26

Иргаш сидел в управлении, в своем кабинете, за письменным столом, окруженный милиционерами.

На вытертых, потерявших свою краску и лак канцелярских деревянных диванах расположились муллы, молодые и седобородые, худые и толстые. За ними, точно слуги, почтительно стояли юноши, ученики из медресе.

На письменном столе ярко горела обнаженная, без колпака, электрическая лампа. Иргаш, прикрываясь ладонью от света, угрюмо щурился. Он выслушивал сообщения от всех приходов и кварталов Старого города. Против него, важно расставив ноги, точно беки, сидели в креслах базарные богачи, владельцы лавок, рынков и амбаров, главари улемы, одетые в дорогие халаты.

- Народ готов, - говорили они, - пора действовать! Пора проучить Мамедовых. Они нерешительны, потому что это татары. А Давыдов - еврей. А Вадьяев - еврей. Это неверные, а не мусульмане. Они нас обманывают. Нам надо нашу власть. Нам не надо фабрикантов. Все они снюхались с дьяволом. Всех русских офицеров, всех русских чиновников надо гнать. Эта власть гниет да требует от нас без конца денег. Пусть расплачиваются из своих банков хлопковики! А крестьянство мы можем перетянуть на свою сторону тем, что объявим отмену всех долговых расписок. Нам нечего жалеть чужие капиталы. Нам нечего жалеть ни Вадьяева, ни Давыдова, ни Мамедова. Все они сидят на нашем горбу. Восток должен быть Востоком. Может быть, нам даже не нужен хлопок. В старину мы не думали о нем. Пусть дехкане сеют хлеб! Долой хлопковиков! Долой Кноппа, Давыдова, Мамедова! Долой большевиков, разрушителей бога! Они не признают власти мужчины над женщиной. Они отберут землю и сделают ее общей. Мусульмане должны объединиться. Народ верит нам, потому что он еще боится большевиков. Свалим Мамедова - и народ поверит нам окончательно.

Десятилетиями банковские отделения Ферганы выдавали под хлопок кредиты. Авансы от фирм сперва получались комиссионерами, те, в свою очередь, раздавали их дехканам-земледельцам. Векселя с уплатой процентов писались на всю сумму ссуды, а выплачивались частями. При всякой выдаче дехканин еще платил особый, добавочный процент либо комиссионеру, либо мелкому служащему фирмы. Около хлопкороба кормились арбакеши, возчики хлопка, и «пунктовые», приемщики на скупочных пунктах.

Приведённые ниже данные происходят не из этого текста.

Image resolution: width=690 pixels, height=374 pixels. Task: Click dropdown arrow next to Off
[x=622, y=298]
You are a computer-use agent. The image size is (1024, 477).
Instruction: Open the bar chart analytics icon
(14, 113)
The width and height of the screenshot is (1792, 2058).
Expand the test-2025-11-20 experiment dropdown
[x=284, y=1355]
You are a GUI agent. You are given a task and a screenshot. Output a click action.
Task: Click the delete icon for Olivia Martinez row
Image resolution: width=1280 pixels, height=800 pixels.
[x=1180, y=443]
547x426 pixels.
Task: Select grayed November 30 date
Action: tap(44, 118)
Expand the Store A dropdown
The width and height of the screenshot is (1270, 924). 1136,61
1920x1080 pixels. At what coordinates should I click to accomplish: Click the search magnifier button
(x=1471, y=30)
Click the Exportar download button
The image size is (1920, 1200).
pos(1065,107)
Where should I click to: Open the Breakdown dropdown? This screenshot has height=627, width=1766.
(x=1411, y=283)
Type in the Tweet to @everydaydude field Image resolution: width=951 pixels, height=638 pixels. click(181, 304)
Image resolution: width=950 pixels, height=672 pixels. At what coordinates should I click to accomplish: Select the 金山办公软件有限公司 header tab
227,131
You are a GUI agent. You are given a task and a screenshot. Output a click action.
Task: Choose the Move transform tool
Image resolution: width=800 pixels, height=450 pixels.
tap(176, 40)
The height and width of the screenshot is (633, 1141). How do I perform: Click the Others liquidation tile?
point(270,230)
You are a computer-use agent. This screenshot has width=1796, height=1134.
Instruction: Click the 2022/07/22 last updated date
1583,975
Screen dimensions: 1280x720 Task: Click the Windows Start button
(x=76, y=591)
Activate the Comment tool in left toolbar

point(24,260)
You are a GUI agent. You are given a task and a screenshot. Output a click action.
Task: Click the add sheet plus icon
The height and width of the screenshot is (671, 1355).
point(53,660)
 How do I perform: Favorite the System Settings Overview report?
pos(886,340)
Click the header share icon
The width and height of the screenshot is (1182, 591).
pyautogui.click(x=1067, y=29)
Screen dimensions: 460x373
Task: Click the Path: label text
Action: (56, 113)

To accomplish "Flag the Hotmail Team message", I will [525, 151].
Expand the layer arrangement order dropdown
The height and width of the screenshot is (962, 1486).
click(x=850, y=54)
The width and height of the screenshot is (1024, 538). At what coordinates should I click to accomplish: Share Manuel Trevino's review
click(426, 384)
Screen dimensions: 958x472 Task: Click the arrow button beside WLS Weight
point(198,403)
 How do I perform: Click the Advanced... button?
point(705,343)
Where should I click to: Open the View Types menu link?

Все эти люди - труженики и паразиты, творцы товара и уловители его были связаны взаимной сетью обязательств. Кредит на почве неурожаев, грабежа и обмана превратился в кабалу. Долг рос за каждым крестьянином, увеличиваясь из года в год. Крестьянин изнывал от него. Он ненавидел промышленников и хлопковиков, считая, что все его беды идут от них. Этим и решили воспользоваться улемисты, чтобы привлечь к себе крестьянство.

«Все, что могут дать нужда, темнота, ненависть и зависть, - все это надо употребить в дело», - говорили они. Обо всем этом говорилось намеками, зашифрованно, издалека и смутно, но Иргаша нечего было учить разгадыванию. Он все понял.

«Да, я пойду за улемой, - подумал он. - Но надо сделать иначе, надо заставить их пойти за мной. Надо захватить власть. Надо показать им зубы, иначе эти лавочники оседлают меня».

Иргаш кивнул сборищу:

- Я согласен.

Он сидел верхом на стуле, точно ловкий наездник на лихом карабаире. Ситцевый стеганый халат вместо шинели был накинут на плечи. Почесывая всклокоченную черную бородку, он сурово и смело взглянул в лицо Мулла-Бабе.

- Значит, ты изменил Мустафе? - спросил он.

- Я с народом, - уклончиво ответил Мулла-Баба.

- А сколько же у тебя народу? - Иргаш презрительно рассмеялся.

- Вам лучше знать. У вас все люди, - ответил Мулла-Баба, стараясь избежать пререканий.

«Да, люди у меня… Не в людях дело… У меня милиция, джигиты… Это известно всем. У меня же и палочники. Сколько надо крестьян? Я найду их. С палками в руках, с ножами за поясом, они бросятся туда, куда я их погоню… Они - как вещь в моих руках. Я не помешаю Мулла-Бабе размахивать зеленым знаменем священной войны… Пусть человек гуляет с розой за ухом! Все годится. Но не в этом дело…» - подумал Иргаш.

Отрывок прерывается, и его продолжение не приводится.